━━━━━ TEXT SHOWN
I read out my partner’s horoscope to him the other day (I mean, how great is Rob Breszny, who writes the horoscopes that appear in the Pique?) because, even though my fella has pretty much zero interest in the astrological omens, this was just so good:
Author Leo Buscaglia told us that among ancient Egyptians, two specific questions were key in evaluating whether a human life was well-lived. They were ‘Did you bring joy?’ and ‘Did you find joy?’
Seriously, imagine if this was how we measured our lives: did you bring joy? Did you find it?
I have a friend – she might be your friend, too… – who is a natural joy-bringer. Her positive energy is infectious, she’s always got some positive angle on things, and bonus, she’s an includer.
There is a line from a Marge Piercy poem that I encountered the other day: ‘it starts when you say we and know who you mean and each day you mean one more’.
I mean, it’s a killer poem. Take a moment with it. (Especially if you’ve just watched the Trial of the Chicago Seven, or have read the Murdered and Missing Indigenous Women report, or are still a little gob-smacked by that post-election riot on the US Capitol building, or you paused your instagram scrolling on IWD for a moment when this one popped up🙂
The Low Road
by Marge Piercy
What can they do
to you? Whatever they want.
They can set you up, they can
bust you, they can break
your fingers, they can
burn your brain with electricity,
blur you with drugs till you
can’t walk, can’t remember, they can
take your child, wall up
your lover. They can do anything
you can’t stop them
from doing. How can you stop
them? Alone, you can fight,
you can refuse, you can
take what revenge you can
but they roll over you.
━━━━━━━━━━
▶ _EXERCISE INSTRUCTIONS_:
Extend the piece on bringing and finding joy, beginning immediately after its final line. These rows were taken from a separate source.
━━━━━ EXTRACTED DATA
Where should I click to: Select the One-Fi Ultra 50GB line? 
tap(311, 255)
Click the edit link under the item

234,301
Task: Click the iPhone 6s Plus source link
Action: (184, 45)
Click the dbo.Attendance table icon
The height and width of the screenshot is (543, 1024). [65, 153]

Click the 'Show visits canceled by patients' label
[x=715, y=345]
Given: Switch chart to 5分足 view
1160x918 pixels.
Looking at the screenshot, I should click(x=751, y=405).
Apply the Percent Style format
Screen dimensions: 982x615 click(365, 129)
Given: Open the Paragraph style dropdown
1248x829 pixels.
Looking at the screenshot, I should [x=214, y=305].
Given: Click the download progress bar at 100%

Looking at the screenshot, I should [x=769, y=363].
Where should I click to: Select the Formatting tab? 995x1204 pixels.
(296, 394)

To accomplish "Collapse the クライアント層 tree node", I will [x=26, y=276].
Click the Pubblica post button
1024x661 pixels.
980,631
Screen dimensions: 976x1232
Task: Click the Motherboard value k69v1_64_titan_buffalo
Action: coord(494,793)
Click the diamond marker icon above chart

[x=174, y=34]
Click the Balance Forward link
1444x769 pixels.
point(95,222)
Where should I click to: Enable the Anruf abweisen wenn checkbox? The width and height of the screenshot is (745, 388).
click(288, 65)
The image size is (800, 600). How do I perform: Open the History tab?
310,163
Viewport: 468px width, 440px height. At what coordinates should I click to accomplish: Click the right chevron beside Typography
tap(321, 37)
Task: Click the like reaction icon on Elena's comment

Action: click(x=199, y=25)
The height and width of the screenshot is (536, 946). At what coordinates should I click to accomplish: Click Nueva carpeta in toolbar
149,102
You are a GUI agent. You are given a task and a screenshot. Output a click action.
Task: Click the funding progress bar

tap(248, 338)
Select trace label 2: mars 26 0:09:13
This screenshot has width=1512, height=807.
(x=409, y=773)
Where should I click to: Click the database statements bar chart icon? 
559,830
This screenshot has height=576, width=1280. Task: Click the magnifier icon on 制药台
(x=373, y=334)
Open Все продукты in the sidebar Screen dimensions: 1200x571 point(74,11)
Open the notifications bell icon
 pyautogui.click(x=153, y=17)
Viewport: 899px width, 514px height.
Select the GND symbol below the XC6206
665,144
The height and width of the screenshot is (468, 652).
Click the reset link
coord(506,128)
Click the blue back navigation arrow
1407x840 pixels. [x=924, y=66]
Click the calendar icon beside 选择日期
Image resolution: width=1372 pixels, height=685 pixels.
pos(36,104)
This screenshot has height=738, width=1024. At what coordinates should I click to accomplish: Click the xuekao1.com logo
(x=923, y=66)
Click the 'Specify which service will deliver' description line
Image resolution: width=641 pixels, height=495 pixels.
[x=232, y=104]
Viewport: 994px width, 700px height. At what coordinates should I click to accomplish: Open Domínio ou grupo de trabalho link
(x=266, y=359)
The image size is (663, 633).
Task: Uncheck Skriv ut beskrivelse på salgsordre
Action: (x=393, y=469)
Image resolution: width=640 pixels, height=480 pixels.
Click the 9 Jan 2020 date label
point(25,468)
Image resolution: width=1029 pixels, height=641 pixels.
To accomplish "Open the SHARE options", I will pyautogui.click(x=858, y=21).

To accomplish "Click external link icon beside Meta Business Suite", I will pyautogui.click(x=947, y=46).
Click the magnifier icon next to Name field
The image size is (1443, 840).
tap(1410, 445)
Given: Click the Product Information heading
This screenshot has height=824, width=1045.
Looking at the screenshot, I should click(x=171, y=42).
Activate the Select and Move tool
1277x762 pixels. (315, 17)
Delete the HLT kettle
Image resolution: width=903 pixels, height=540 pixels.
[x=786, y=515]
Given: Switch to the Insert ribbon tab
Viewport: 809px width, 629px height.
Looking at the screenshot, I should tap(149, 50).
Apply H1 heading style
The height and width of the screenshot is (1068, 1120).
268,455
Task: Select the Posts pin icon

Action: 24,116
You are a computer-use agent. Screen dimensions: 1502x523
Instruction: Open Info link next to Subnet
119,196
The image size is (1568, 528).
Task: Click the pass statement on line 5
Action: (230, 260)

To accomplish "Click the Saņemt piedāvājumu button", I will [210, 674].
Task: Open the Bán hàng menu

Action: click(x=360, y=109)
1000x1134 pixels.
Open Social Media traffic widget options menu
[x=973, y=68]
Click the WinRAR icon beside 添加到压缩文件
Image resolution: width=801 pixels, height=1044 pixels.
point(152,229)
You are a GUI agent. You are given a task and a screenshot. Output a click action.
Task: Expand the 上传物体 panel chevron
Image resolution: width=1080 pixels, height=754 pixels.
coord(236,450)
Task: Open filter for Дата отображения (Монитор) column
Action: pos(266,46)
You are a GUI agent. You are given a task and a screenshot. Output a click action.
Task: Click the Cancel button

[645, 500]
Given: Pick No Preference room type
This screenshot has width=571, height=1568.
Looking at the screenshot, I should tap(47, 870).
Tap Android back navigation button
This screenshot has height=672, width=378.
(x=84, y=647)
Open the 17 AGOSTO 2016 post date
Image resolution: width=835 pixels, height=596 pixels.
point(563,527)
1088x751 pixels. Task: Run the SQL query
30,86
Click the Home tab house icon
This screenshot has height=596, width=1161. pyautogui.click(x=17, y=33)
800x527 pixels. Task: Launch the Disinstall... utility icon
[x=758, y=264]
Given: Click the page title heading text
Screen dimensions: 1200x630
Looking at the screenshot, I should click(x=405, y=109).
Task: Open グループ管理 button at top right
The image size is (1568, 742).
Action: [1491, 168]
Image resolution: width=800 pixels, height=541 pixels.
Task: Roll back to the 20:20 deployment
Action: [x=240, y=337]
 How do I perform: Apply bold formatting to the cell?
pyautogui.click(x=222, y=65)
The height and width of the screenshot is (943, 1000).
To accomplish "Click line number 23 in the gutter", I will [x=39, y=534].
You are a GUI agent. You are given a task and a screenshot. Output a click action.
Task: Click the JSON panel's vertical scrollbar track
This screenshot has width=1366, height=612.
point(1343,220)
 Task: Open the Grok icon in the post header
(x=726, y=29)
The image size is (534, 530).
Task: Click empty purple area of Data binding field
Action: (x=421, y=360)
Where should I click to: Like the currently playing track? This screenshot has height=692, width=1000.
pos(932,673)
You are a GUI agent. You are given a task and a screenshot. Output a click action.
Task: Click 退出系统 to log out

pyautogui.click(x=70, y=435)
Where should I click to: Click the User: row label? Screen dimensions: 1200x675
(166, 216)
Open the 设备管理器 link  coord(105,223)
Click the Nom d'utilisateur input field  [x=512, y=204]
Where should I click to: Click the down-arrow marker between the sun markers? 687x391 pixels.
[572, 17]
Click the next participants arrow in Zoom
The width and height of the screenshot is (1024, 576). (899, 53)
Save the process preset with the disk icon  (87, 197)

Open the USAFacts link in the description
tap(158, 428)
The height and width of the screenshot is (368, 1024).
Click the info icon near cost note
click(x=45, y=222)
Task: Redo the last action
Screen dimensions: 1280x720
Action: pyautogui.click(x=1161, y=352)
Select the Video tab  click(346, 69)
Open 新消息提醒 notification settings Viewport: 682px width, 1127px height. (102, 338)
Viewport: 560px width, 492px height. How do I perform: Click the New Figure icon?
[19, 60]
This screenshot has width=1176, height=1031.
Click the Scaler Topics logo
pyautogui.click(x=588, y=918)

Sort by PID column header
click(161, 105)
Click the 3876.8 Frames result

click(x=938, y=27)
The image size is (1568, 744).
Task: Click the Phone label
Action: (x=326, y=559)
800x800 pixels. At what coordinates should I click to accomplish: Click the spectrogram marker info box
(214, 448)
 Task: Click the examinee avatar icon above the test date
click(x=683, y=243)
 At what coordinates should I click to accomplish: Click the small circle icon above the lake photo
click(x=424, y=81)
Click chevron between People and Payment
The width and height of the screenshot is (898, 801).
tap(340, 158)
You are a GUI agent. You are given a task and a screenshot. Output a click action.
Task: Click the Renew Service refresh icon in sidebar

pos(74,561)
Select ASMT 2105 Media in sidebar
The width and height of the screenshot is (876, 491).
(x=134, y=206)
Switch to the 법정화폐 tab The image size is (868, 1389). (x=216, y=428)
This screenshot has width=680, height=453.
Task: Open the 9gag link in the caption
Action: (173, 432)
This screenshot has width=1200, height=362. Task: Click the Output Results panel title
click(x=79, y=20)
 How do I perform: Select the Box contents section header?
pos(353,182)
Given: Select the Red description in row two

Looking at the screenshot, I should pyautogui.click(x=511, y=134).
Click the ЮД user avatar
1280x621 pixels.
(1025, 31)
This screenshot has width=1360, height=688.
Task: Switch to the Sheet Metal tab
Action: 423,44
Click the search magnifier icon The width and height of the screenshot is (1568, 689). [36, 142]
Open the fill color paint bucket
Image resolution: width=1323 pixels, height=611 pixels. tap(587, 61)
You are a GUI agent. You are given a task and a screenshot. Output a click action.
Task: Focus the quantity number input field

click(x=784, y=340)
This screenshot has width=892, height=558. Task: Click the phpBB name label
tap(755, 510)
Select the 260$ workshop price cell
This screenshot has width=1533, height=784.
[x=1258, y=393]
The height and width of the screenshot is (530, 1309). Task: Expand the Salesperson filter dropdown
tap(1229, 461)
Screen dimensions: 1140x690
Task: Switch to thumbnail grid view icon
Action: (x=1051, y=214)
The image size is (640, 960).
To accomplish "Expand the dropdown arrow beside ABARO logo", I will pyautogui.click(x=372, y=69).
━━━━━━━━━━
▶ _EXERCISE OUTPUT_:
But two people fighting
back to back can cut through
a mob, a snake-dancing file
can break a cordon, an army
can meet an army.
Two people can keep each other
sane, can give support, conviction,
love, massage, hope, sex.
Three people are a delegation,
a committee, a wedge. With four
you can play bridge and start
an organization. With six
you can rent a whole house,
eat pie for dinner with no
seconds, and hold a fund raising party.
A dozen make a demonstration.
A hundred fill a hall.
A thousand have solidarity and your own newsletter;
ten thousand, power and your own paper;
a hundred thousand, your own media;
ten million, your own country.
It goes on one at a time,
it starts when you care
to act, it starts when you do
it again and they said no,
it starts when you say We
and know you who you mean, and each
day you mean one more.
Which brings me back to my friend, and the power of “we.”
She, Claire Fuller, who I hereby am accusing of being positive and inclusive, randomly encountered a video of the folk singer Rose Cousins – who had done a cover of Whitney’s classic “I Wanna Dance with Somebody” and filmed herself, with a stellar blazer game, dancing, alone, (or with her dog), to it. It’s kind of the perfect COVID anthem.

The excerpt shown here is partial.